GitHub Repository: suyashi29/python-su
Path: blob/master/Data Science using Python/Day 4 Data Modelling on Crop Growth Prediction.ipynb
³⁰⁷⁴ views

Kernel: Python 3 (ipykernel)

Data Modelling using Python

In [1]:

import pandas as pd 
import numpy as np
import warnings
warnings.simplefilter(action='ignore', category=FutureWarning)
warnings.simplefilter(action='ignore', category=UserWarning)
import seaborn as sns
import matplotlib.pyplot as plt
%matplotlib inline

In [2]:

df=pd.read_csv("crop_recommendation.csv")
df.head()

Out[2]:

In [3]:

df.tail()

Out[3]:

Statistical Description using Pandas

In [4]:

df.describe()

Out[4]:

In [5]:

df.describe(include="object")

Out[5]:

Let's make the data ready for machine learning model

In [6]:

c=df.label.astype('category')
targets = dict(enumerate(c.cat.categories))
df['target']=c.cat.codes

y=df.target
X=df[['N','P','K','temperature','humidity','ph','rainfall']]

In [8]:

df['target'].tail()

Out[8]:

  5
  5
  5
  5
  5
Name: target, dtype: int8

Correlation visualization between features. We can see how Phosphorous levels and Potassium levels are highly correlated.

In [9]:


plt.figure(figsize=(20, 5))
sns.heatmap(X.corr(), annot=True, vmin=-1, vmax=1, fmt=".2f", cmap="Spectral")
plt.show()

Out[9]:

FEATURE SCALING

Feature scaling is required before creating training data and feeding it to the model.

In [12]:


10/1000,100/1000,1000/1000

Out[12]:

(0.01, 0.1, 1.0)

In [13]:

df

Out[13]:

## Modelling Process 

1.x-Inputs/Features(K,P,Temp)
2.y- out/tar(Crops)

x-train 
x-test
y-train
y-test

- Crop=Model or train(x_train adn y-train) 
- Crop(x_test) = y-pred
- Error = ytest - yprec

In [15]:

from sklearn.model_selection import train_test_split
from sklearn.preprocessing import MinMaxScaler

X_train, X_test, y_train, y_test = train_test_split(X, y,random_state=1,test_size=.2)

scaler = MinMaxScaler()
X_train_scaled = scaler.fit_transform(X_train)
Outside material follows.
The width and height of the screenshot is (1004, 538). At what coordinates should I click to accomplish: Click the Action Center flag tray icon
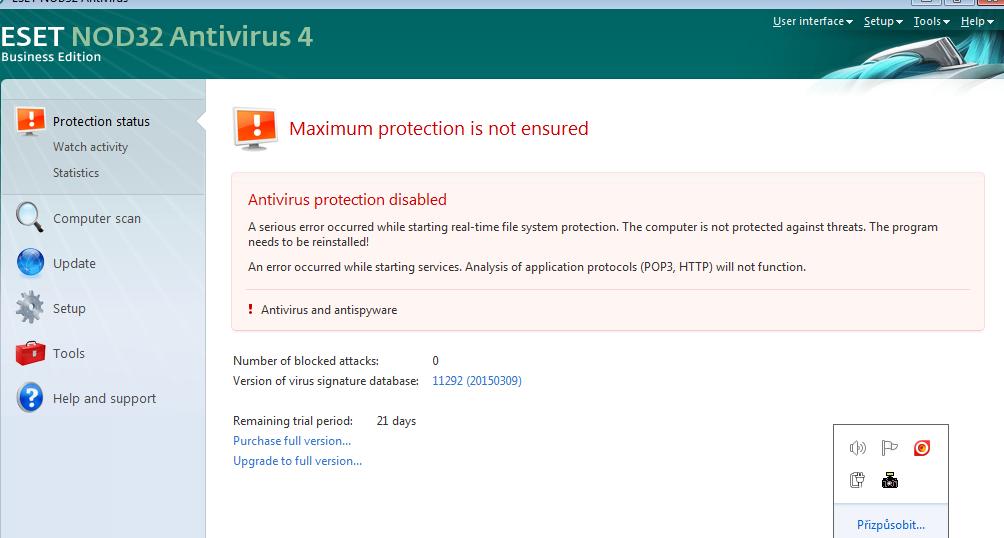coord(890,448)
# we must apply the scaling to the test set as well that we are computing for the training set
X_test_scaled = scaler.transform(X_test)

Data Modelling

KNN Classifier for Crop prediction.

KNN Introduction

K nearest neighbors is a simple algorithm that stores all available cases and classifies new cases based on a similarity measure (e.g., distance functions).

KNN algorithm

One of the simplest of all the supervised machine learning algorithms. It simply calculates the distance of a new data point to all other training data points.
K can be any integer. K=3 mean ( find the 3 nearest points)
The KNN algorithm starts by calculating the distance of point(Euclidean or Manhattan ) X from all the points.
Finally it assigns the data point to the class to which the majority of the K data points belong.

Note

The model for KNN is the entire training dataset. When a prediction is required for a unseen data instance, the kNN algorithm will search through the training dataset for the k-most similar instances. The prediction attribute of the most similar instances is summarized and returned as the prediction for the unseen instance.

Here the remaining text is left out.